I'm trying to make sense of Hankel's expansion for the first Bessel function $J_0$. According to NIST, it is 10.17(i) here. Using their notation, we have $\nu=0.$ Hence the linked formula becomes:
Let
$$a_k = \frac{(-1^k)1^2*3^2* . . . *(2k-1)^2}{8^kk!}$$
and
$$\omega = z - \pi/4.$$
Then
$$J_0(z) \approx \sqrt{\frac{2}{\pi z}}\left(\cos(\omega)\sum_{k=0}^{\infty}{(-1)^k \frac{a_{2k}}{z^{2k}} - \sin(\omega)\sum_{k=0}^{\infty}{(-1)^k \frac{a_{2k+1}}{z^{2k+1}}}}\right)$$
But that makes no sense, as the series on the right both diverge!

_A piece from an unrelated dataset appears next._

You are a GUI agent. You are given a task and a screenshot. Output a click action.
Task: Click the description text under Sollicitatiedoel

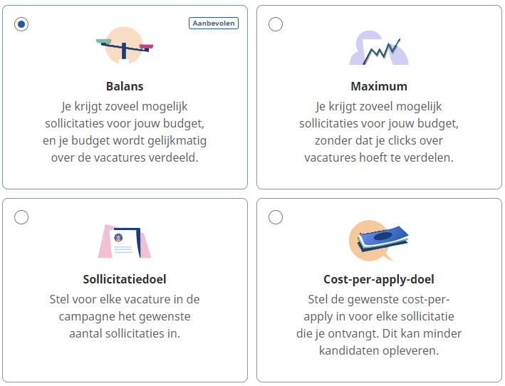click(125, 315)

The problem is that the absolute value of the numerator of $a_k$ is greater than $(k!)^2$. Therefore, the absolute value of $a_k$ is greater than $\frac{k!}{8^k}$; hence for large $k$, it dominates the $z^{(2k+1)}$ in the denominator.
Can anyone rectify the apparent contradiction? (NIST goofed, maybe?)

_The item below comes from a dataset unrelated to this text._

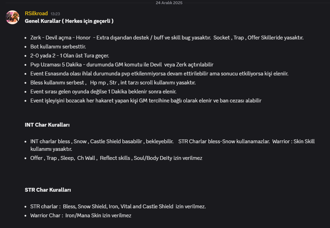Click the Pvp Uzaması 5 Dakika rule

tap(122, 65)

$$\frac{(2k-1)!!^2}{8^k k!}=\frac{(2k)!^2}{8^k k! (2k)!!^2}=\frac{(2k)!^2}{32^k k!^3}=\frac{k!}{32^k}\binom{2k}{k}^2 $$ behaves like $\frac{k!}{2^k}$, hence you are right, the series involved in your last expression are not analytic functions of $\frac{1}{z}$. The issue here lies in the meaning of $\approx$. For instance, a continuous but not analytic function of $\frac{1}{n}$ also appears in Stirling's approximation
$$ \log n! \approx n\log\frac{n}{e}+\frac{1}{2}\log(\pi n)+\color{red}{\sum_{k\geq 2}\frac{(-1)^k B_k}{k(k-1)n^{k-1}}} $$ So, here it is the solution of the mistery: the notation $\approx$ means that for any $m\geq 2$ we have
$$ \log n! \approx n\log\frac{n}{e}+\frac{1}{2}\log(\pi n)+{\sum_{k=2}^m\frac{(-1)^k B_k}{k(k-1)n^{k-1}}}+O\left(\frac{1}{n^m}\right)\quad\text{as }n\to +\infty $$ but no further uniformity (about the coefficient hidden in the Landau notation $O$) is granted.
On the other hand, $J_0(z)$ is a non-constant entire function, hence the point at infinity of the Riemann sphere has to be an essential singularity of $J_0(z)$, and that apparently pathological behaviour is not pathological at all.